Records for the task section start
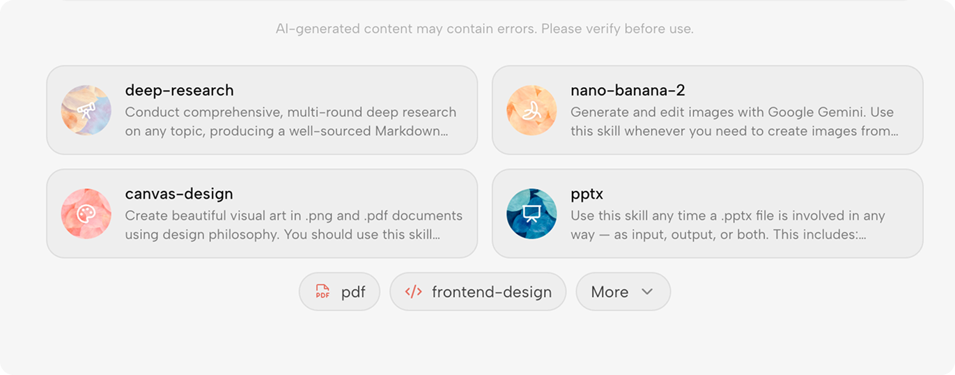This screenshot has height=375, width=955.
Task: Click the canvas-design visual art description
Action: (293, 224)
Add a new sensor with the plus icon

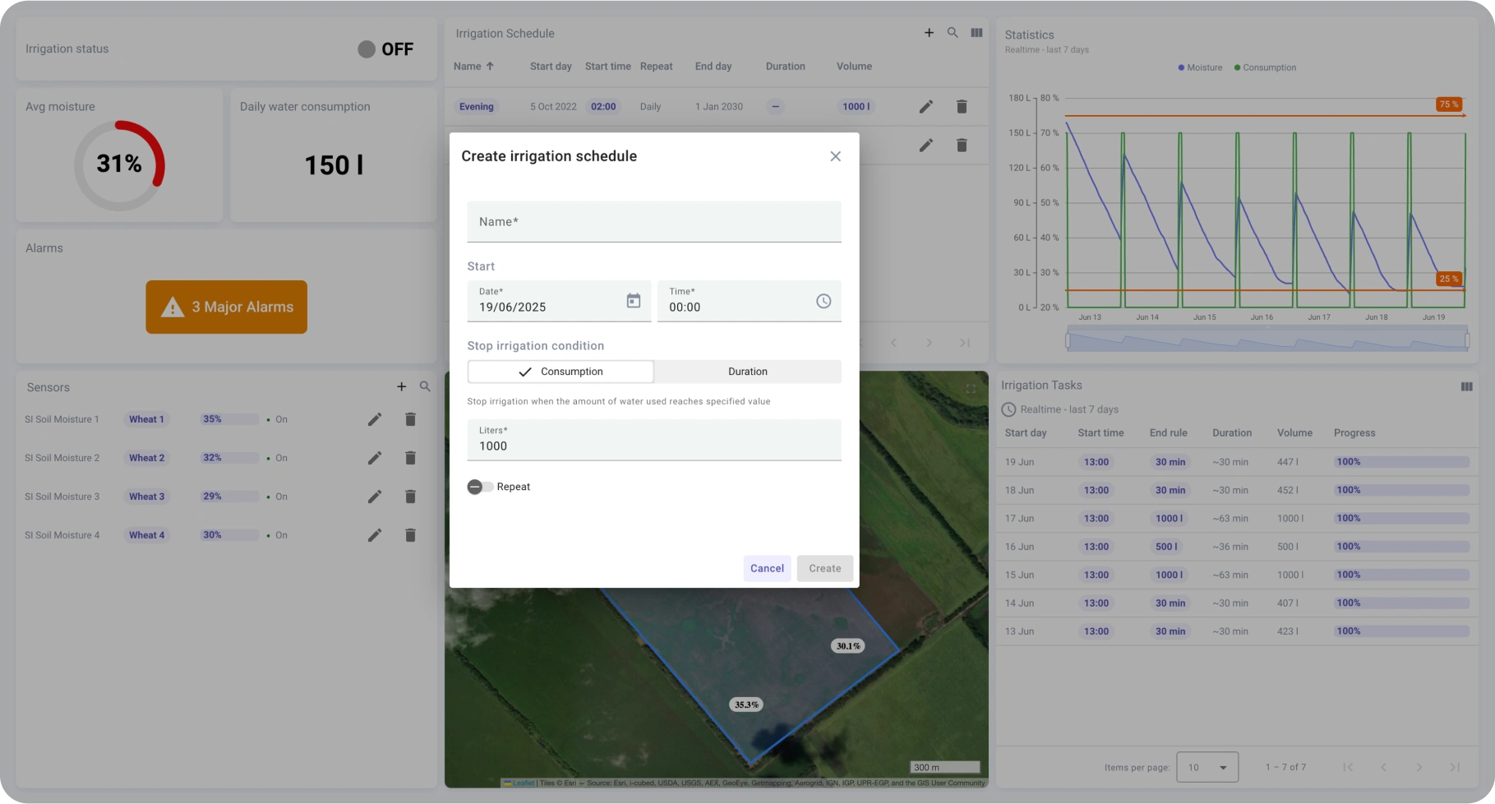pyautogui.click(x=401, y=386)
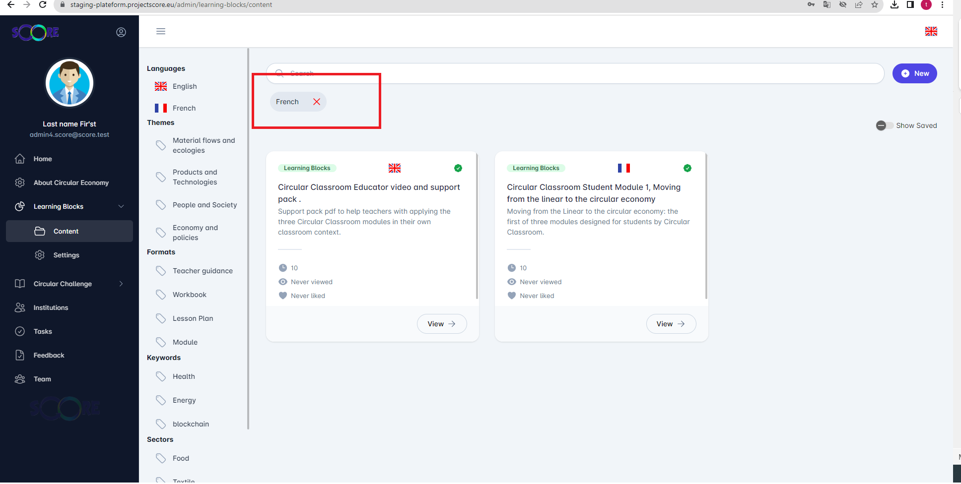Click browser bookmark star icon

pyautogui.click(x=875, y=5)
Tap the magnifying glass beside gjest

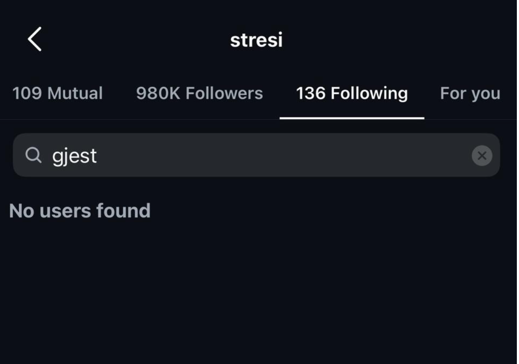[x=33, y=155]
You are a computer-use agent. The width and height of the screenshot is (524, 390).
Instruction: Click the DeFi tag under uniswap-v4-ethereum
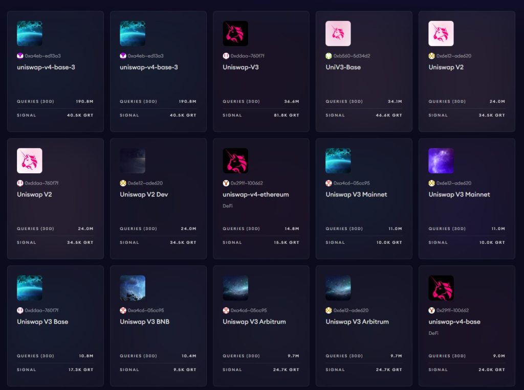(x=228, y=205)
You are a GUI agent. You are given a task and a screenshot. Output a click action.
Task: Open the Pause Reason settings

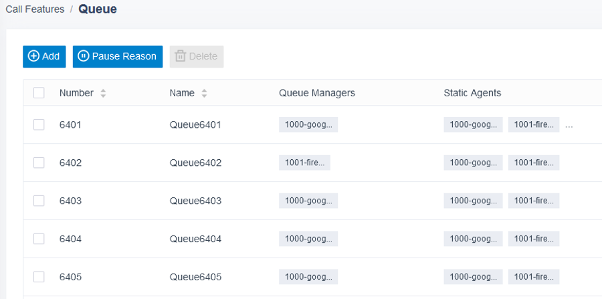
Records for the task section end
= Task goal =
From the line with "You are a computer-use" to the final line of the entries above, reproduce each line exactly and nothing else; the pictures stay out.

= Worked solution =
You are a computer-use agent. The width and height of the screenshot is (524, 390).
Instruction: Click the DeFi tag under uniswap-v4-ethereum
(x=228, y=205)
You are a GUI agent. You are given a task and a screenshot. Output a click action.
Task: Open the Pause Reason settings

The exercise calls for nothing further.